Sprint 2: Definitely Not A Light Jog

Priya
CMU MHCI Capstone Team Optumists
4 min readJun 8, 2022

As the weather is burning up here in Pittsburgh 🔆, we’re getting warmer and warmer to honing in on our final product to combat physician burnout.

Last sprint, we conducted a second round literature review and market scan to become well-versed in the current technologies, advancements, and uncover domain-dependent knowledge pertaining to our solution areas. These activities allowed us to 1) narrow scope 2) foresee possibility for innovation.

This sprint we have been focusing on testing our concepts with physicians and diving into prototyping. Our main goal has been to choose a concept that we think is implementable, impactful to the user, and provides value for our client.

Concept Testing

We started off the sprint by doing rapid concept testing with 5 physicians we recruited through the recruitment platform called Respondent. We tested the following concepts:

  1. Voice-to-Text Charting
  2. Data Visualization
  3. Alert Organization
  4. Inbox Management
  5. Time/Task Management
  6. Patient Gratitude/Physician Appreciation
  7. Patient Involvement
  8. Adaptable User Interfaces

Each concept showed two wireframes that demonstrated the idea. Participants were able to react to each concept using the Emoji toolkit and provide feedback.

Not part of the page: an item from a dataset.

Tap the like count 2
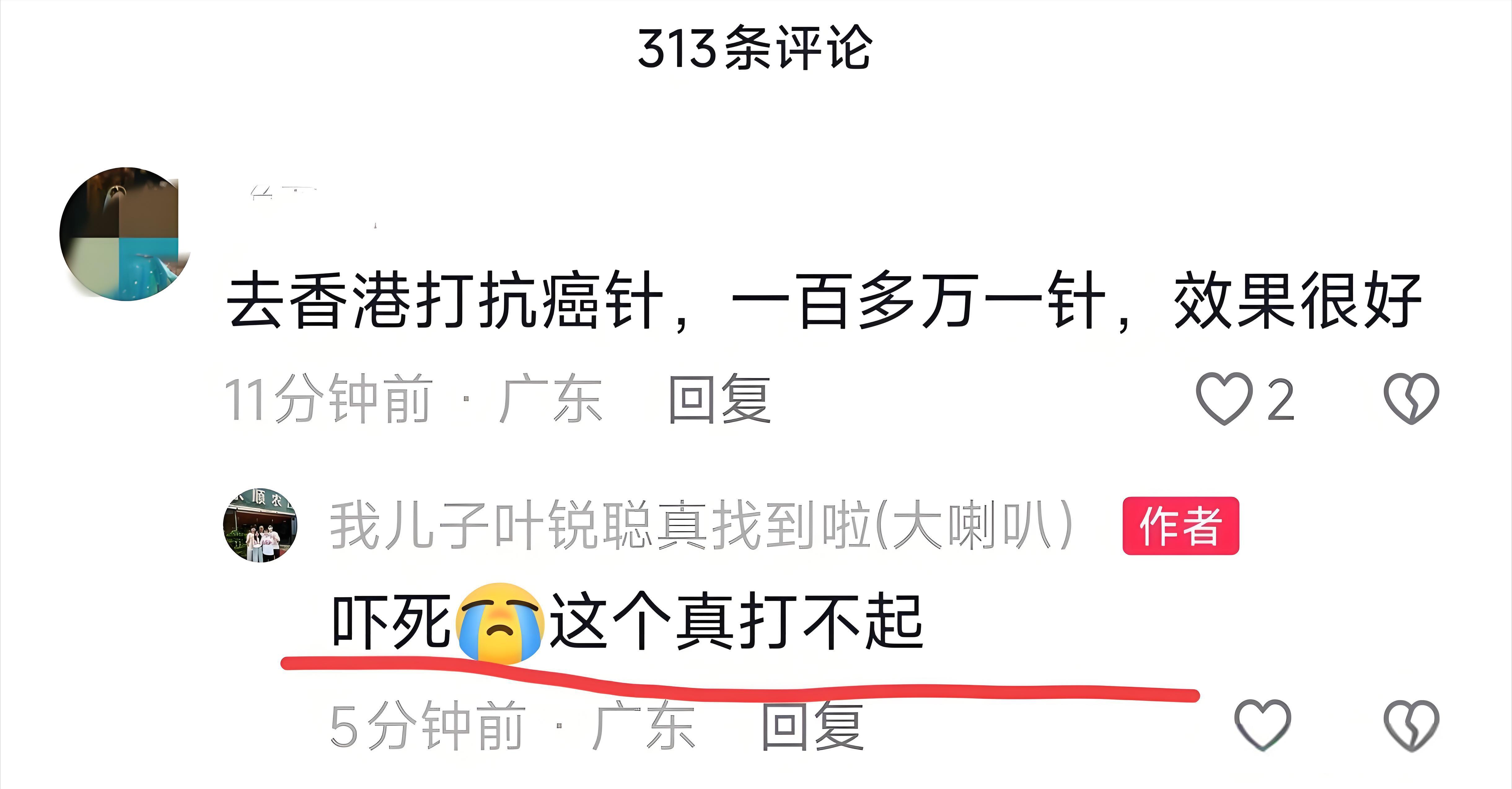This screenshot has width=1512, height=789. pos(1281,399)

Example of Concept Testing Miro Exercise

The results of this testing round overwhelmingly proved that physicians saw the most value in solutions around Adaptable UIs, Voice-to-Text, and Inbox Management. Gratitude and Data Visualization were also highly ranked.

Creating Client Buy-in

Optum is doing a lot of work about inbox management and therefore proposed for us to focus on this area for the remaining of the summer. However, our team vehemently believes that adaptable UIs would deliver a greater impact and innovative solution to physicians. This interplay between our client, team and users has been a key balancing act for our team this sprint.

In the end, we were able to score that right balance of satisfying our client’s business goals and the user’s goals. We decided on working closely with Optum’s internal team on inbox management as that is a very tangible and implementable solution that will alleviate burden for Optum physicians. Additionally, we will prototype and test adaptable UI’s (AUI) as a proposed future state of EHR interfaces.

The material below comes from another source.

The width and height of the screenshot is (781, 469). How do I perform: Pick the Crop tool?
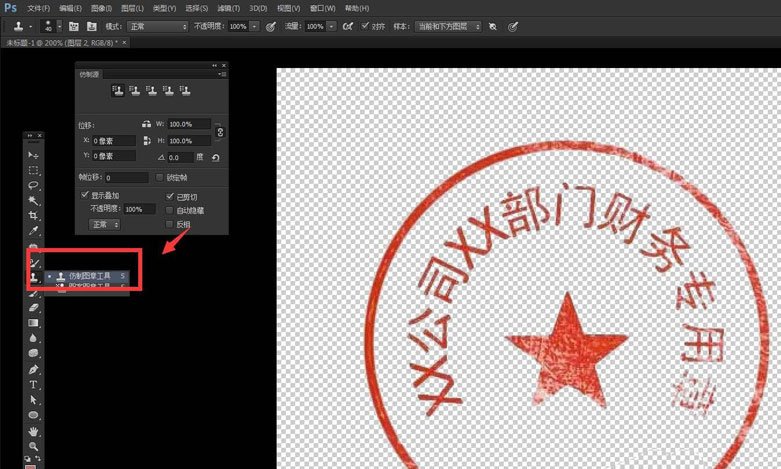33,215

In fact, after our most recent client meeting, we foresee an opportunity to integrate our Adaptable UI solution into Optum’s current provider portal!

Prototyping

We all decided to take a stab at designing our own vision for an Adaptable interface to get the juices flowing. Each team member came prepared with sketches to walk through.

User Testing

As we are prototyping our solution, we are concurrently doing user research to inform our designs.

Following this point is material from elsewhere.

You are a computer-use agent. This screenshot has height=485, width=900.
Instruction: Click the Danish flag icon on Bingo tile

We quickly recruited another 5 user testing interviews. In this round, we primarily wanted to learn the following:

  1. Discover what data needs to be captured and displayed on the Electronic Health Record (EHR) during the patient interaction.
  2. Understand what data organization and visualization strategies best support the diagnostic process.
  3. Determine how the required data and clinical decision making process differ depending on the chief complaint.
  4. Understand what information captured during the patient visit needs to be reflected in the progress note.

We presented 3 chief complaint scenarios to each participant:

  1. Patient with the chief complaint of A LINGERING COUGH AND SORE THROAT.
  2. 55-year old patient with a history of diastolic heart failure comes to you with the chief complaint of SWELLING FEET AND HANDS.
  3. 54 year old female with type 2 diabetes, peptic ulcer disease, hypertension and gout comes to you with the chief complaint of ABDOMINAL PAIN.
Example of one scenario Miro exercise

We then synthesized all the data from these interviews to understand if there were any trends in decision making.

Scenario 1 Synthesizing process from user interviews

We found that there were differences the way physicians approached different chief complaints. There was a slight variety in WHAT information they would want to consult. What was more illuminating however, was how the chief complaint impacted HOW physicians wanted to information to be visualized.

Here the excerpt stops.